The soldier glances away for a moment, eyes on a neighboring hillside, melting into the one behind it as the light sinks away. "You are determined."

"Yes," the boy answers.

"Have you not slept?" It is hard to believe, but the boy shrugs.

"I don't know."

The warrior nods slowly, considering this, and surveys the sky; already there is precious little light to see by, close to none at all. It seems unlikely that the stars might show through the cloud cover on such a night. But he cannot bind the boy, and anyway he is likely correct. Certainly he believes what he says. The warrior realizes now, though he had not made note of it at the time, that as far as he has tracked the boy there has been no evidence that he ever stops. My business is not with these matters, he thinks, and after all these years I don't understand them.

"I will walk in front," he tells his companion.


During the night the rain begins again; it is a cold rain, quiet and steady, and there is little lightning to see by. Ko-natat follows the warrior numbly over the darkened stony earth, comforted by the steadiness of the older man's tread. Following is infinitely easier than walking alone. He still falls sometimes, but now when he slips Uye-te-reyos is upon him all at once, catching and lifting him with both his hands--his unerring and effortlessly strong hands. Now when the road is hard the warrior helps him climb, steadying him with those hands and offering guidance in his voice of seemingly limitless calm.

Ko-natat has been meaning to ask the question for some time now. Time moves vaguely by and too many steps to count before he opens his mouth.

"Please--" thunder rolls at some distance, a sound like teeth grinding in his own mouth, and convulsively he tries again--"will you tell me about it?"

His guide is barely visible, turning his dripping head to glance out of the corner of his eye. "Tell you about what, boy?"

"The lily, the thunderlily. Who--what is it?"

He can hear a short and thoughtful sigh in the blackness ahead of him before the warrior's voice comes back. "I would rather Ten-kaoa were here, it is her tale to tell, but after all--

"I don't really know what it is, my friend. I know this much: almost at the crest of this mountain grows a flower, something like the lilies of the river but broad and far darker--well, you will see it; there is only one. As far as I know there is only this one in the world; in any of my dealings with other peoples in the mountains I have never seen or heard of another such flower, though the mountains stretch around the borders of the world, maybe, and I do not know them all. I do recall a visiting traveler, once, from far away; he was taken to see the flower, and at once he fell on his face in front of it and wept, calling it--a god, as he said, which is like a mighty spirit, maybe the very greatest; talking to it, thanking us over and over for bringing him. I was a boy then, barely past my own naming.

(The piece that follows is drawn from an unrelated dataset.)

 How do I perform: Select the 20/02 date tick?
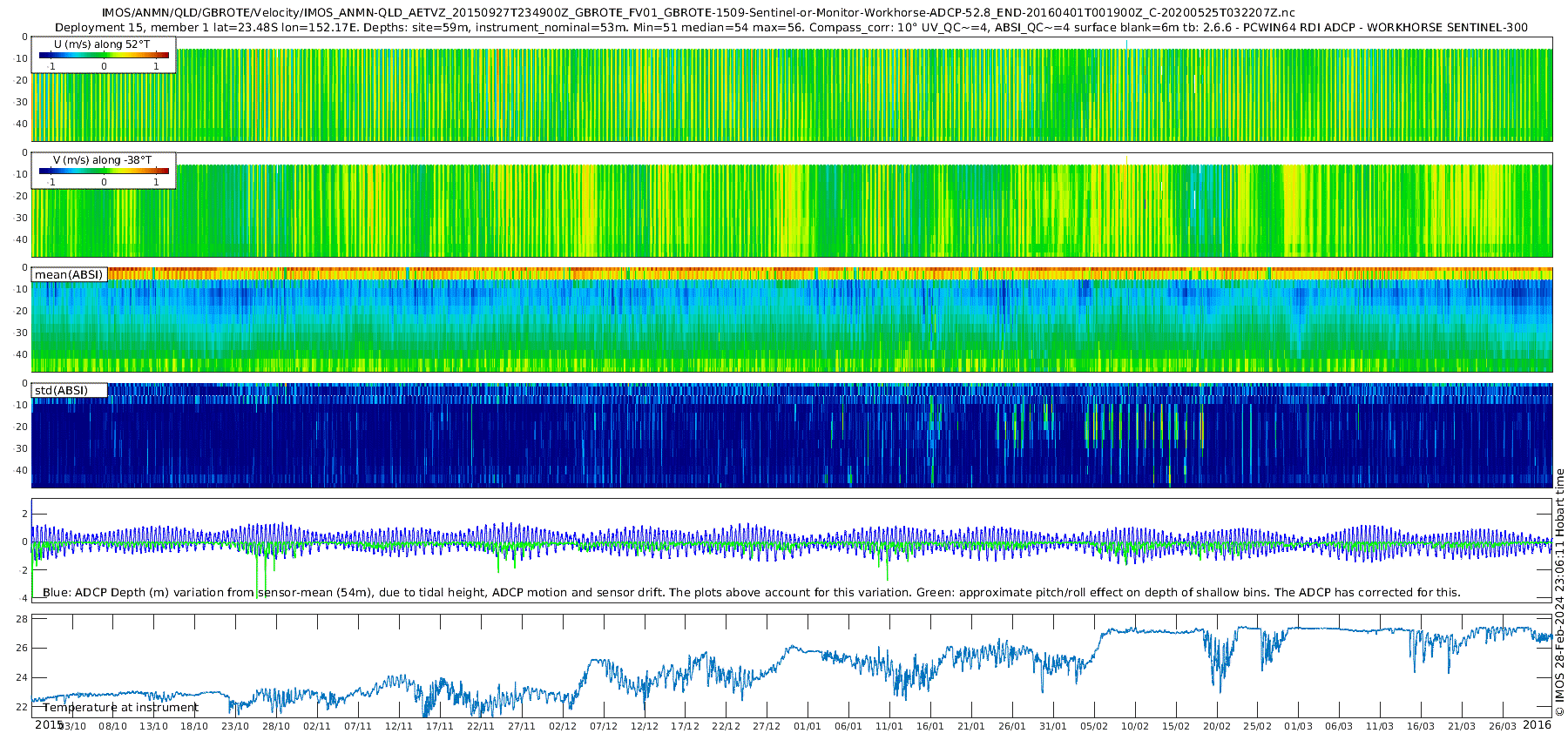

"It grows alone; I might say 'lives,' because in my memory it has never grown or changed at all. In the winter, even under the snows, I truly believe the blossom simply closes--and waits. I believe this.

"I will not pretend to understand how it is possible. I can only suppose that perhaps it is a spirit flower, and it cannot die. I hope so, my young friend, if it can help you.

"I think Ten-kaoa would tell you this: the thunderlily is the beloved of the sky, she says, and so it was at the very beginning; I believe I have heard Ten-kaoa say it was the first flower to blossom." Uye-te-reyos breathes deeply and falls silent a moment before continuing tonelessly.

"So bright and beautiful was the flower that the sky itself was at once enamored of her when he glimpsed her from far above, softly swaying in the wind by the river bank. He asked the wind to sing to her, and she sang also, and she stretched out in the sunlight, and she loved the sky.

"But the sky could not come down to touch her, there on the earth, and they grieved to be kept apart. The rains, Ten-kaoa might tell you, they are the thousand tears of the sky, weeping as he has always wept for the touch of his beloved.

"But the thunderlily, in her sadness she swore they would not be denied, and as she was rooted forever in the soil she called upon the earth itself to lift her. Such was her love. Such was her love that the earth took heed, and in its own slow devotion it lifted. The earth lifted up its back forever higher, always straining to reach the sky, cradling the thunderlily on its shoulders, until it was stretched so far that the river was swept aside and the earth almost brushed the sky: that is these mountains, boy. They grew here, all around you, for no other reason than to lift the thunderlily up to reach her lover. And since then all the other flowers, each one beautiful in its own right as though beauty has just been learned over again, have grown up beneath the sky; but the thunderlily is closest to him, high on the top of her mountain, and she and the sky sing together.

"So Ten-kaoa would tell you. Also she might tell you that the sky is barely higher than the tip of the mountain, and that if a tall man stretches upward from the peak he might touch it; a sign that the flower has nearly come to her destination."

The warrior shakes his head, silhouetted for a moment by a faraway lightning strike. "These are stories. They might be true, Ko-natat, or they might not. I have my doubts, but anyone can tell you I am a notorious skeptic; I don't need to speak of them. It may all be the truth.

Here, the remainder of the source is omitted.